Osaragi gave a start and whirled around. How had he snuck up on her? Surely that wasn’t possible?
A tall man stood in the doorway, his long blonde hair tied back in a loose pony tail. The sun reflecting on his golden hair into the dark warehouse gave him an almost celestial appearance.
Then he stepped forward, and Osaragi saw that he was just a man, a little older than her, dressed in a white shirt and black tie, suit jacket slung over one arm. The outfit looked similar to the generic ones government employees wore, but he wore it with a slouched, elegant languor. A pale puckered scar on his left chin marred his otherwise good looks. Not a god then, she supposed.
He did not give off the same killing energy towards her that the previous assassins had.
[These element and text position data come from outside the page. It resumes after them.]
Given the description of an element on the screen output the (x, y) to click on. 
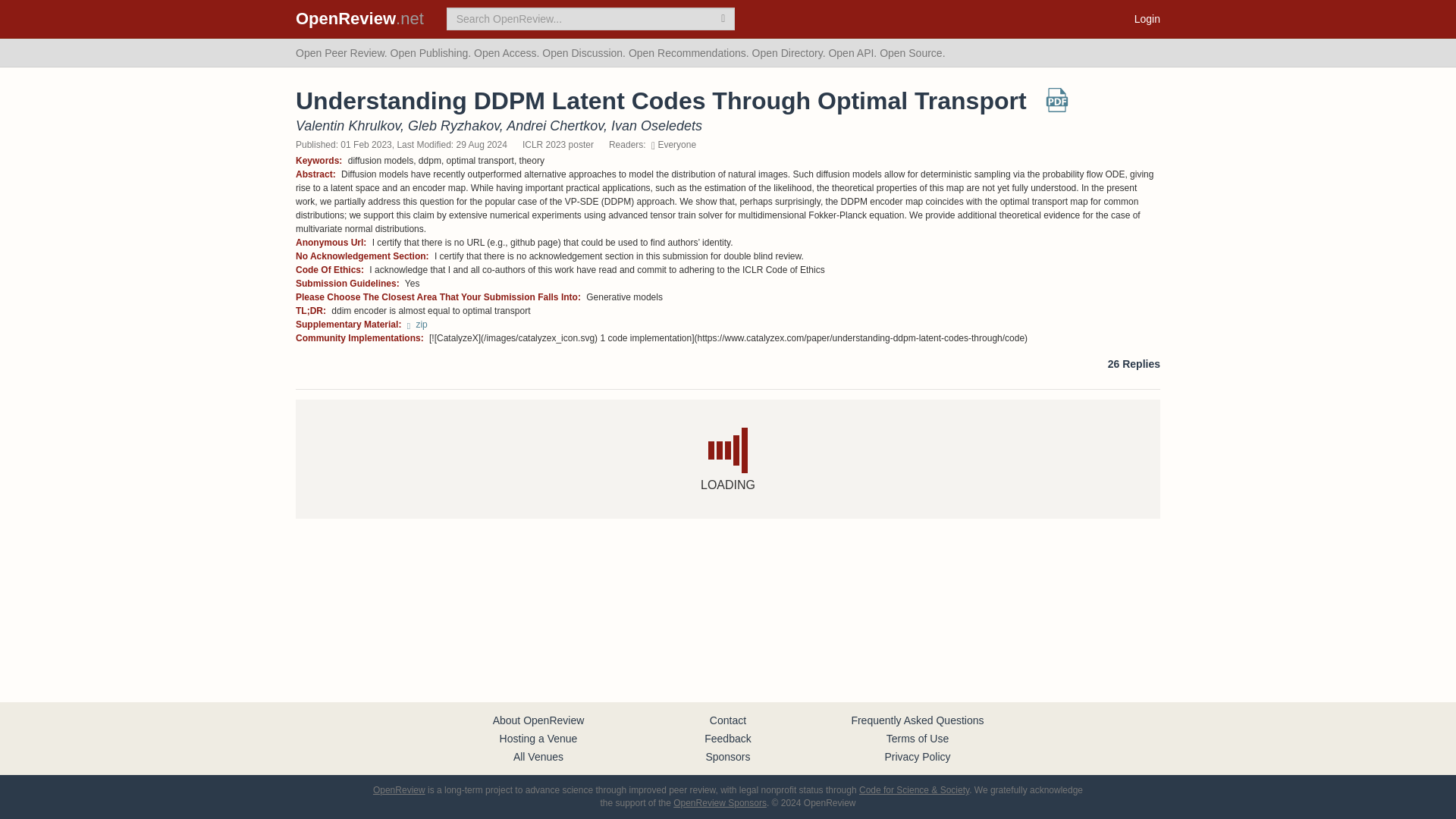
Andrei Chertkov (555, 125)
 zip (417, 324)
OpenReview (398, 789)
Ivan Oseledets (656, 125)
About OpenReview (539, 720)
OpenReview.net (359, 18)
Download Supplementary Material (417, 324)
OpenReview Sponsors (719, 802)
Gleb Ryzhakov (453, 125)
Hosting a Venue (538, 738)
Instead, he looked curious, and mildly impressed.
‘I heard a lot of assassins went missing in the Tohoku region, so I came to check it out…’ he said. ‘Did you do this?’
His warm, relaxed accent placed him as not-from-around-here. Osaragi would later learn that he was from Kyoto, and spoke Kansai dialect.
Osaragi felt her stomach rumble. She shrugged and walked outside, reaching in the pocket of her old, baggy, unflattering cotton dress. It was the same one she had used all these years to do the summer farm chores. The gang had never cared how she looked, as long as she did the job, and perhaps she cared even less.
She sat on a worn stone ledge and pulled three convenience store onigiri out of her pocket. They had been cheap, two hundred and fifty yen for three. She vaguely hoped the tuna mayo hadn’t gone bad in the hot weather.
The man followed her outside at a distance, before standing companionably near her as she sat on the ledge holding her onigiri.
A few moments passed while she munched, then Osaragi paused to ask:
‘Are you a god, Mister? Did you come here to kill me?’
‘Huh?’ He was holding a phone to his ear, it rang but no one picked up.
‘The gods punish you if you do bad things…’ Osaragi echoed her grandmother’s words.
He was still waiting for whoever it was to pick up. ‘Sorry, but I’m a bad guy too.’
‘Oh…’ she replied, taking another big bite of the onigiri. It was obviously made of inferior quality rice, but one had to make do. ‘That’s too bad…’
‘What, you wanna die?’ He flicked the call off and slid the phone back into his pocket.
‘No…’ she said, quietly. No one had ever bothered to ask her such a personal question before. ‘But I don’t think I should be here.’
The man suddenly looked at her piercingly, as if seeing her for the first time. Then his face relaxed into a smile.
‘Wanna come with me then? There’s a place for people like us.’
Osaragi stared at him in shock.
‘But….you don’t even know me.’
He stuck a hand out. ‘The name’s Shishiba. Nice to meet you, Miss….?’
She stared at his hand, leaving him hanging, before finally going with a formal bow, like how her grandmother had taught her.
‘Osaragi. Nice to meet you, Shishiba-san.’
Shishiba blinked, then withdrew his hand without missing a beat.
‘As I was saying, the JAA can’t be any worse than those small timers you’re working for. For one, it’s actually legal. We work with the government. And the pay’s pretty good.’
Osaragi perked up at this. She stood up and brushed stray grains of rice off her dress. The other two onigiri could wait, she decided, putting them back into her pocket. There were more important things to discuss. Besides, those two didn’t have any mayo in them, there was less chance of getting food poisoning…
‘What about Boss Tanaka and the rest of them?’ she asked, slowly.
He made an incredulous sound with his tongue. ‘Tch! Why are you concerned about those guys? Do you even know what you can do?’
Osaragi was silent, lost in doubt.
‘Tell you what,’ Shishiba said, speaking casually, as if he were talking to a friend about the weather. ‘Let’s get outta here. If they come after you, we’ll go kill ‘em together. Yeah?’
There was something about the sunlight shining through his blonde hair, his friendly, casual yet confident manner, his offer of a place for people like her…like us, he had said….was this man cursed like her? It all jolted her heart, making it beat excitedly, a feeling she had not felt in a long time.
What was that feeling, she wondered, as she followed him back to his car, buzzsaw in hand.
And as they sped off into the distance, she realised that it was hope.